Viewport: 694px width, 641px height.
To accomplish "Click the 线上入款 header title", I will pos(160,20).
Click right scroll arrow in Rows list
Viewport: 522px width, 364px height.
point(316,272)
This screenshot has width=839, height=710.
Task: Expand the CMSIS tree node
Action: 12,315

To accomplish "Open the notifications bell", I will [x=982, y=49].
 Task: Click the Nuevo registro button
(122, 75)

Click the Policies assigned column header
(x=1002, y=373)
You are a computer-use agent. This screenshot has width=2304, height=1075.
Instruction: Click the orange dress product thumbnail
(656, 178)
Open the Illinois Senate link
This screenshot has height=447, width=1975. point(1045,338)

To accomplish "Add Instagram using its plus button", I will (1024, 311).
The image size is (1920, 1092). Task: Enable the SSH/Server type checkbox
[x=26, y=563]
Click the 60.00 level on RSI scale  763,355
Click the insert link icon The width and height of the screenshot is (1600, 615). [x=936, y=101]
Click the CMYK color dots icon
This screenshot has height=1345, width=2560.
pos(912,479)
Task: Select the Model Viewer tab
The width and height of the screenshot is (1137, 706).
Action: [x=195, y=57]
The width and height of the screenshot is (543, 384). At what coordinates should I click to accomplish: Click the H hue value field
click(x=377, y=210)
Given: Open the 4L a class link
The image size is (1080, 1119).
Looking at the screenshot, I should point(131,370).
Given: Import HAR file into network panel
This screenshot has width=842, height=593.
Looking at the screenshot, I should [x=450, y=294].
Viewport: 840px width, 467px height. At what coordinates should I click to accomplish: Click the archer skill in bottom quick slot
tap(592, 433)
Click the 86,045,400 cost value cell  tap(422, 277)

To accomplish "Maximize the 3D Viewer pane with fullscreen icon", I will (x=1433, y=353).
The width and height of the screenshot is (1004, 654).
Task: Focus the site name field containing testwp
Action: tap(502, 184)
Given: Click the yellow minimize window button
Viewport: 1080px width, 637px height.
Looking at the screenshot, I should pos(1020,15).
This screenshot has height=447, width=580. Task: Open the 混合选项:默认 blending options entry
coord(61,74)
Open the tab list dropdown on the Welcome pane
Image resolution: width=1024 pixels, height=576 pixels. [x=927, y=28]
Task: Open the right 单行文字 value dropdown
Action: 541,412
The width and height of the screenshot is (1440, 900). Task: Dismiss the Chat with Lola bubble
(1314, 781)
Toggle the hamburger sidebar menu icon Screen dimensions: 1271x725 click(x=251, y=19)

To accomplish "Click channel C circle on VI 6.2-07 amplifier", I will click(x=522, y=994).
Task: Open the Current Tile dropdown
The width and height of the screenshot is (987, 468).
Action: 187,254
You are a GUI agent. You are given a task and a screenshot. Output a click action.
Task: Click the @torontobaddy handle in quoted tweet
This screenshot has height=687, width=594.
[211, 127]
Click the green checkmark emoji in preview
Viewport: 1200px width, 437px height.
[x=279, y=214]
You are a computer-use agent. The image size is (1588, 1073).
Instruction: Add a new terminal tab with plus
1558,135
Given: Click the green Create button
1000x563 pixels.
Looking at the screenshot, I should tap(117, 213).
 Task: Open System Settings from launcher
################
**Task to complete:** Whatever appears in the lines above should be copied exactly.

**Final answer:**
Viewport: 694px width, 641px height.
To accomplish "Click the 线上入款 header title", I will pos(160,20).
Click right scroll arrow in Rows list
Viewport: 522px width, 364px height.
point(316,272)
This screenshot has width=839, height=710.
Task: Expand the CMSIS tree node
Action: 12,315

To accomplish "Open the notifications bell", I will [x=982, y=49].
 Task: Click the Nuevo registro button
(122, 75)

Click the Policies assigned column header
(x=1002, y=373)
You are a computer-use agent. This screenshot has width=2304, height=1075.
Instruction: Click the orange dress product thumbnail
(656, 178)
Open the Illinois Senate link
This screenshot has height=447, width=1975. point(1045,338)

To accomplish "Add Instagram using its plus button", I will (1024, 311).
The image size is (1920, 1092). Task: Enable the SSH/Server type checkbox
[x=26, y=563]
Click the 60.00 level on RSI scale  763,355
Click the insert link icon The width and height of the screenshot is (1600, 615). [x=936, y=101]
Click the CMYK color dots icon
This screenshot has height=1345, width=2560.
pos(912,479)
Task: Select the Model Viewer tab
The width and height of the screenshot is (1137, 706).
Action: [x=195, y=57]
The width and height of the screenshot is (543, 384). At what coordinates should I click to accomplish: Click the H hue value field
click(x=377, y=210)
Given: Open the 4L a class link
The image size is (1080, 1119).
Looking at the screenshot, I should point(131,370).
Given: Import HAR file into network panel
This screenshot has width=842, height=593.
Looking at the screenshot, I should [x=450, y=294].
Viewport: 840px width, 467px height. At what coordinates should I click to accomplish: Click the archer skill in bottom quick slot
tap(592, 433)
Click the 86,045,400 cost value cell  tap(422, 277)

To accomplish "Maximize the 3D Viewer pane with fullscreen icon", I will (x=1433, y=353).
The width and height of the screenshot is (1004, 654).
Task: Focus the site name field containing testwp
Action: tap(502, 184)
Given: Click the yellow minimize window button
Viewport: 1080px width, 637px height.
Looking at the screenshot, I should pos(1020,15).
This screenshot has height=447, width=580. Task: Open the 混合选项:默认 blending options entry
coord(61,74)
Open the tab list dropdown on the Welcome pane
Image resolution: width=1024 pixels, height=576 pixels. [x=927, y=28]
Task: Open the right 单行文字 value dropdown
Action: 541,412
The width and height of the screenshot is (1440, 900). Task: Dismiss the Chat with Lola bubble
(1314, 781)
Toggle the hamburger sidebar menu icon Screen dimensions: 1271x725 click(x=251, y=19)

To accomplish "Click channel C circle on VI 6.2-07 amplifier", I will click(x=522, y=994).
Task: Open the Current Tile dropdown
The width and height of the screenshot is (987, 468).
Action: 187,254
You are a GUI agent. You are given a task and a screenshot. Output a click action.
Task: Click the @torontobaddy handle in quoted tweet
This screenshot has height=687, width=594.
[211, 127]
Click the green checkmark emoji in preview
Viewport: 1200px width, 437px height.
[x=279, y=214]
You are a computer-use agent. The image size is (1588, 1073).
Instruction: Add a new terminal tab with plus
1558,135
Given: Click the green Create button
1000x563 pixels.
Looking at the screenshot, I should tap(117, 213).
 Task: Open System Settings from launcher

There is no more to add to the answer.